You will need to scroll through the templates to find the ‘When a new file is added in SharePoint’ template and select it. This will launch a page where we will begin creating the flow’s steps.

We then insert steps that get the file contents and initialize variables that we will need later in the flow.

My choices of variables are: –

  • content_type which will hold the content type of the file, and will later be passed to the form recognizer request
  • analyzeoutput which will hold the result from form recognizer before further action is taken on it e.g. saving to a custom list column

 

Flow steps

 

Since we only need to send files that are either pdf or images to form recognizer, we have to filter the type of file. Therefore, we insert a conditional step that checks the file extension, and another that assigns a value to content_type based on the file extension.

 

Check file extension

 

 

Assign content type

 

So now we have a dynamic value in our content_type variable. Let’s now add the Analyze Form task, just search for the “Form Recognizer” and then select the action Analyze Form.

Form recognizer step

 

The flow will then ask you to provide your Azure form recognizer details i.e. Connection name, URL and account key.

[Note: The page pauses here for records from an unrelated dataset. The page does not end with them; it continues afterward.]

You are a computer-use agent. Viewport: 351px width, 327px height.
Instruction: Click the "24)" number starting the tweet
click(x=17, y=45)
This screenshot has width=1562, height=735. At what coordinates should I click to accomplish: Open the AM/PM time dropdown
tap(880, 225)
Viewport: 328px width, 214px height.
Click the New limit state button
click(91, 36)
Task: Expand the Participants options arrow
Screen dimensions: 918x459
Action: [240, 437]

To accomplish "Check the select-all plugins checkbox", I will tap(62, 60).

Form recognizer connection details

 

Once you provide that, another dialog is shown where you are required to provide a model ID (ID of the model we trained). We also provide the content_type variable here as part of the request. In the end, this is how our Analyze Form action will look like.

Analyze form

 

We then append the result from the Analyze Form to the analyzeoutput variable.

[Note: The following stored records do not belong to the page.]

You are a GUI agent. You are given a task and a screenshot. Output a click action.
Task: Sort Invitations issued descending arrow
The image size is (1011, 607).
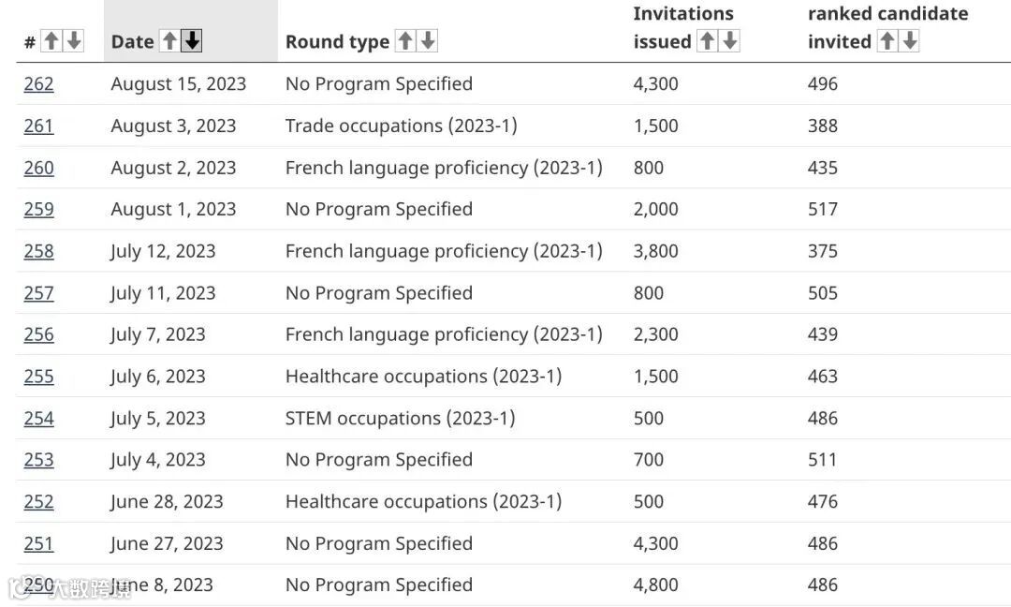pos(730,41)
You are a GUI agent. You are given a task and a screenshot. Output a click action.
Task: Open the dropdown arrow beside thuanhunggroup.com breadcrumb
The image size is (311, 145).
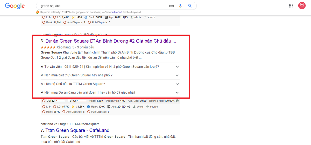[x=106, y=34]
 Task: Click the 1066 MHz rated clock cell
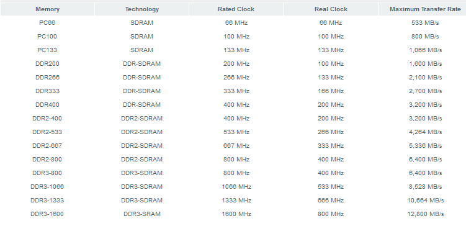(236, 187)
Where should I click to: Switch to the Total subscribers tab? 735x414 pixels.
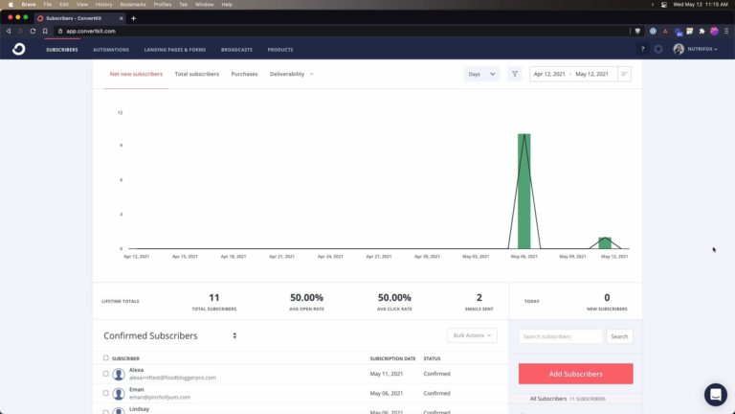196,74
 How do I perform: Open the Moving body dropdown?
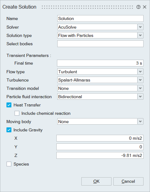[x=140, y=122]
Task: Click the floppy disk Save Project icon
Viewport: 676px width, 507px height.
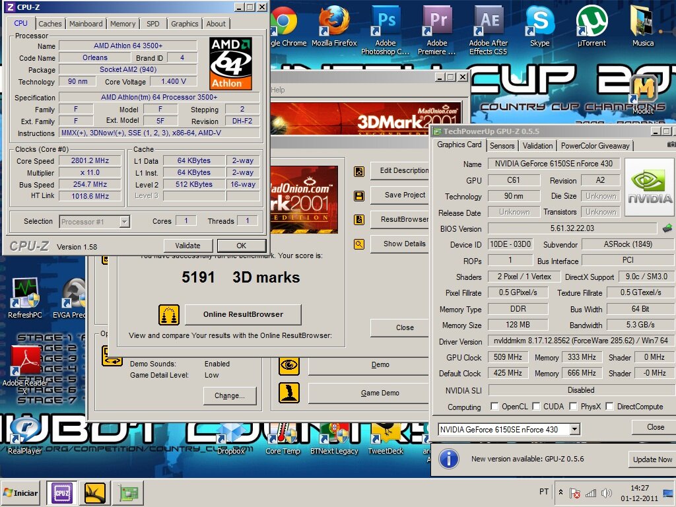Action: point(359,196)
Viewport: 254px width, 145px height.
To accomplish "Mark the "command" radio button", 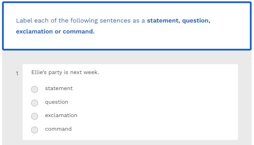I will point(35,130).
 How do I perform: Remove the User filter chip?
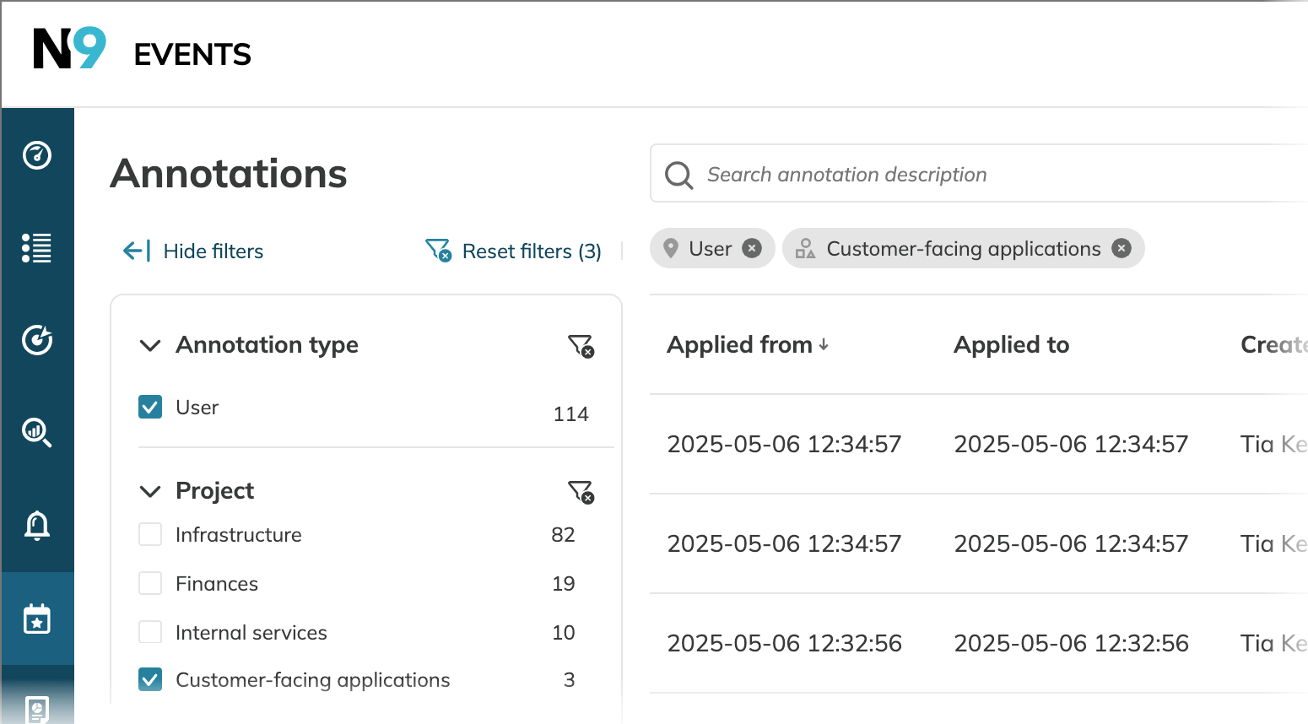pyautogui.click(x=752, y=248)
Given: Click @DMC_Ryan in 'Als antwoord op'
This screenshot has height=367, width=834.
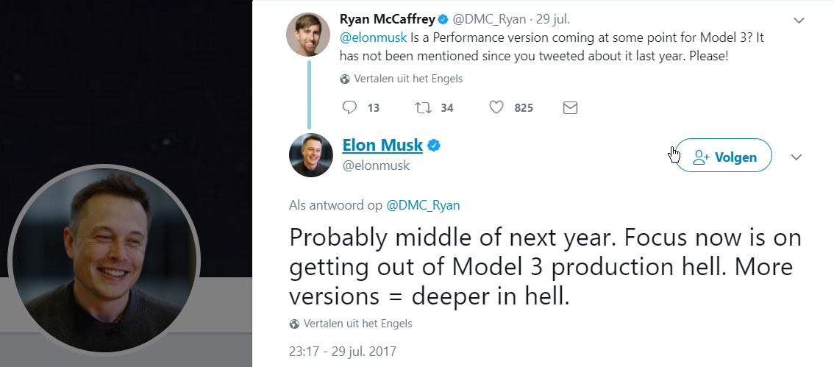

Finally, we use the analyzeoutput variable to update the custom column we had added to the document library. In my case, the column is named text-metadata.

Step 5: Test run the flow

Once the above steps are successfully completed, save the flow and assign it a name. To test the flow, upload a scanned PDF or image document to the Document Library and observe what happens.

Below is a sample that I used.

 

 

After a few seconds, we will notice that the custom column that we had earlier added to our document library will be updated with a lengthy string. This string is the output from form recognizer that has been extracted from the uploaded document.

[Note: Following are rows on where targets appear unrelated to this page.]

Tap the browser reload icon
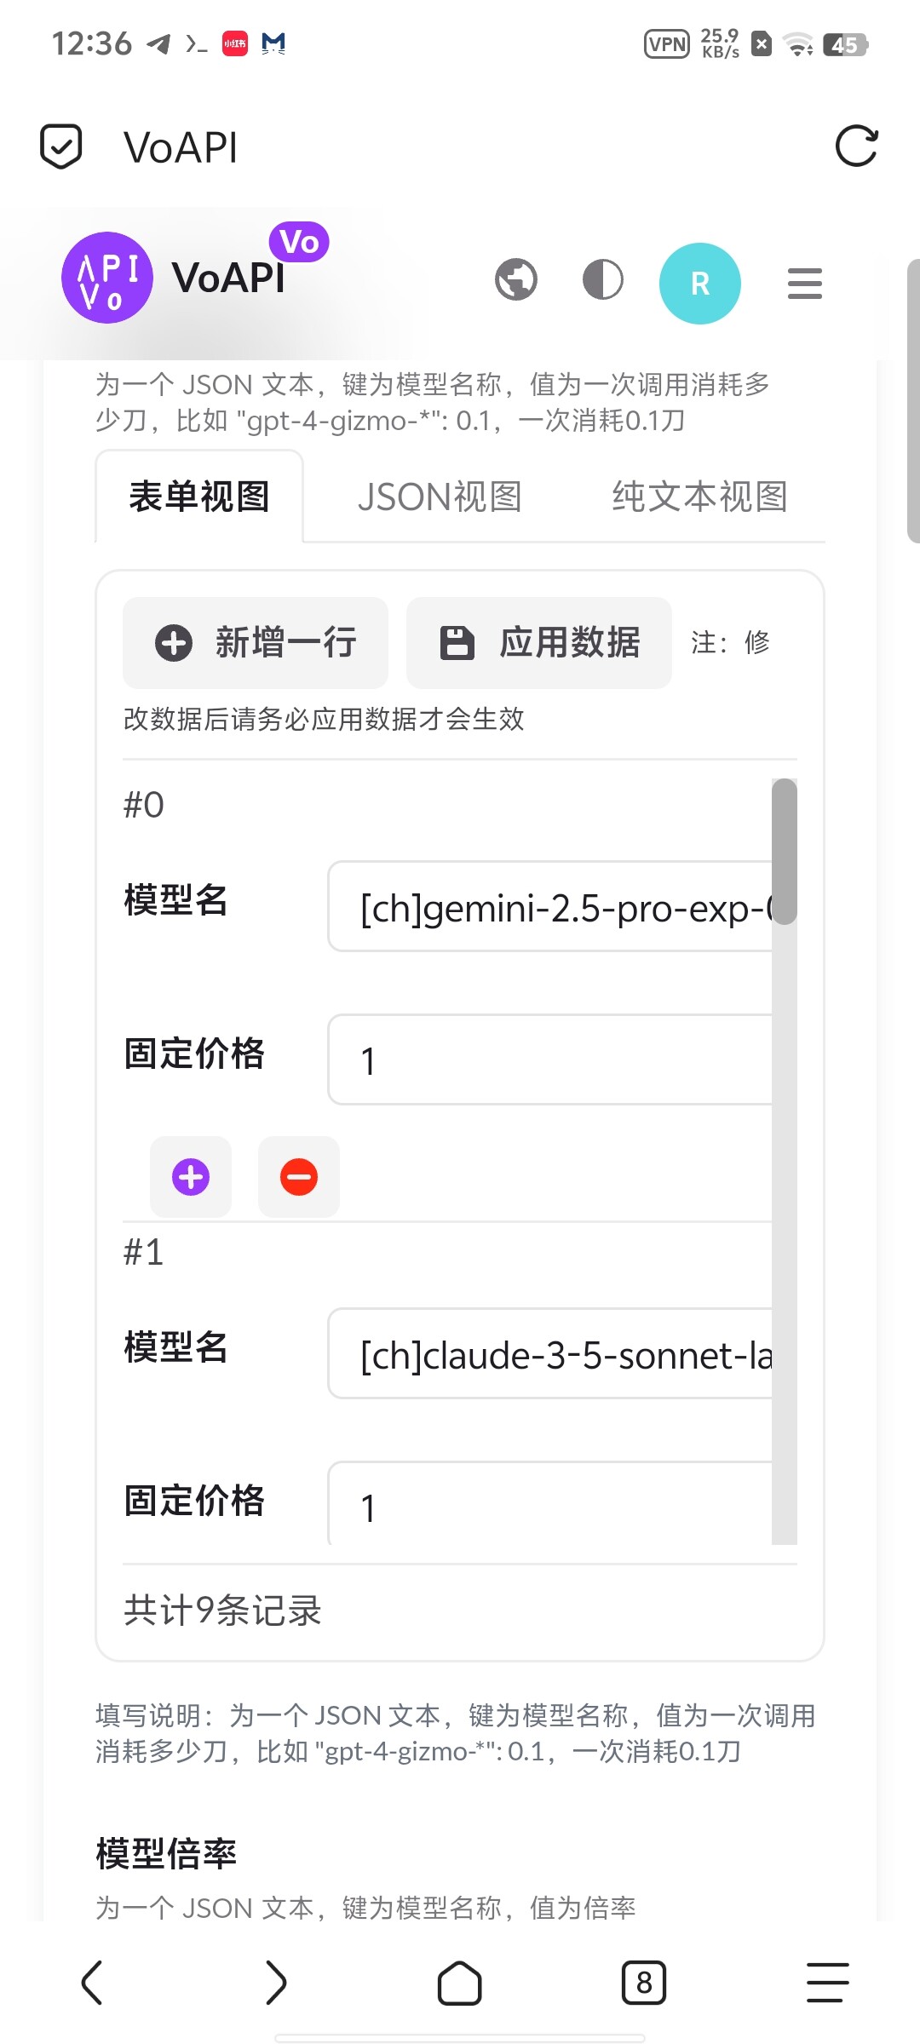The width and height of the screenshot is (920, 2044). tap(856, 146)
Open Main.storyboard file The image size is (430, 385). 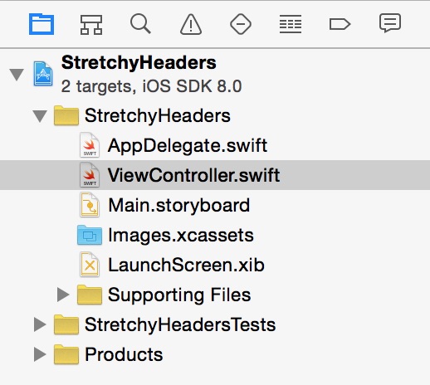(179, 205)
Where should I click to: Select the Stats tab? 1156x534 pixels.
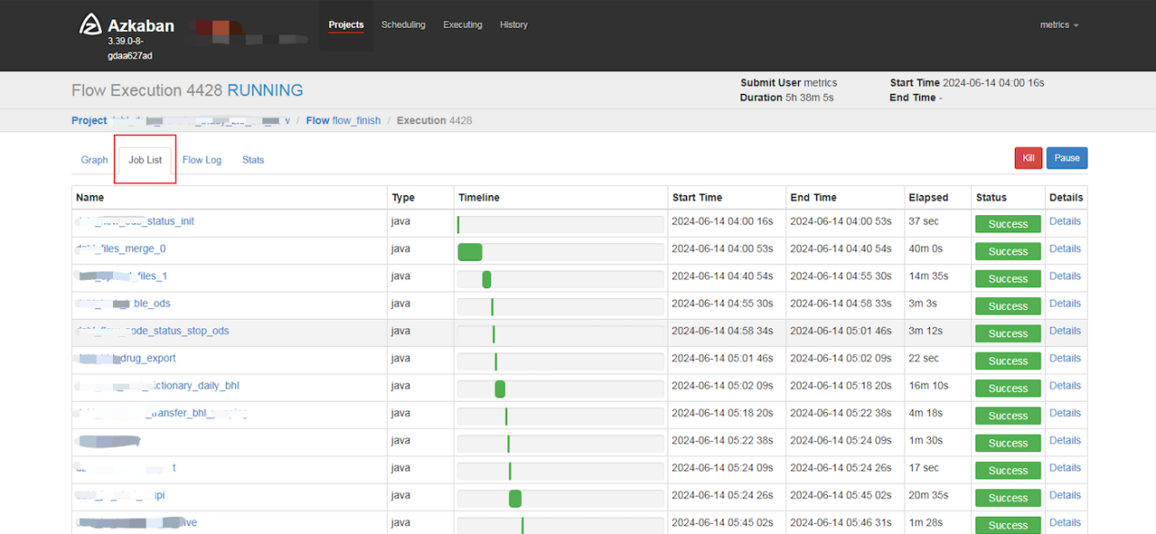[253, 159]
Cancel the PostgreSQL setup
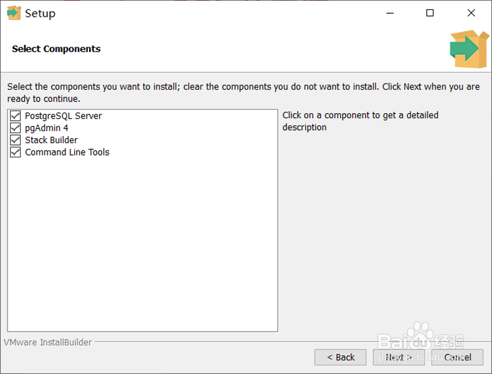 click(x=457, y=357)

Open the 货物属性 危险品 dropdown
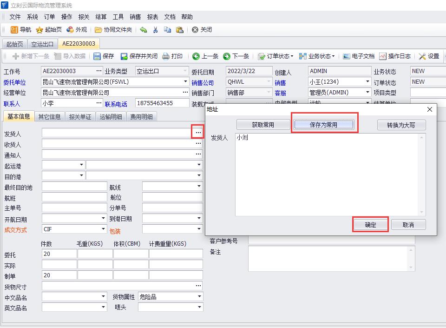pyautogui.click(x=199, y=297)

Below is a sample output extracted from the document above.

Form recognizer output

 

As you can see, the output object has a status key that indicates either success of failure.

Our focus should also be the “keyValuePairs” key under “pages”. Here, keyValuePairs is an array of objects which consist of key, value pairs. The “key” is an object relating to a label text and “value” is also an object relating to text corresponding to the label, alongside with their bounding box coordinates.

With this in mind, we can decide to edit the flow and make a targeted retrieval of data. This can be achieved by utilizing Power Automate’s loop feature, and looping through the keyValuePairs dataset until we encounter a key with text that matches our target and retrieving its corresponding value text.

 

Use cases

1. Intelligent and Automated search indexing of non-text documents

The above integration can be used to easily find information from documents that would otherwise not be searchable, and automatically update metadata and/or search indexes relating to it. This will in turn result to an improved search feature that covers a wide range of documents.

2. Automated notification after document processing

Depending on the type of document being processed, documents that require feedback, such as invoices, can be passed through the above process and contact information retrieved. A notification can then be sent to these contacts with an update of their status.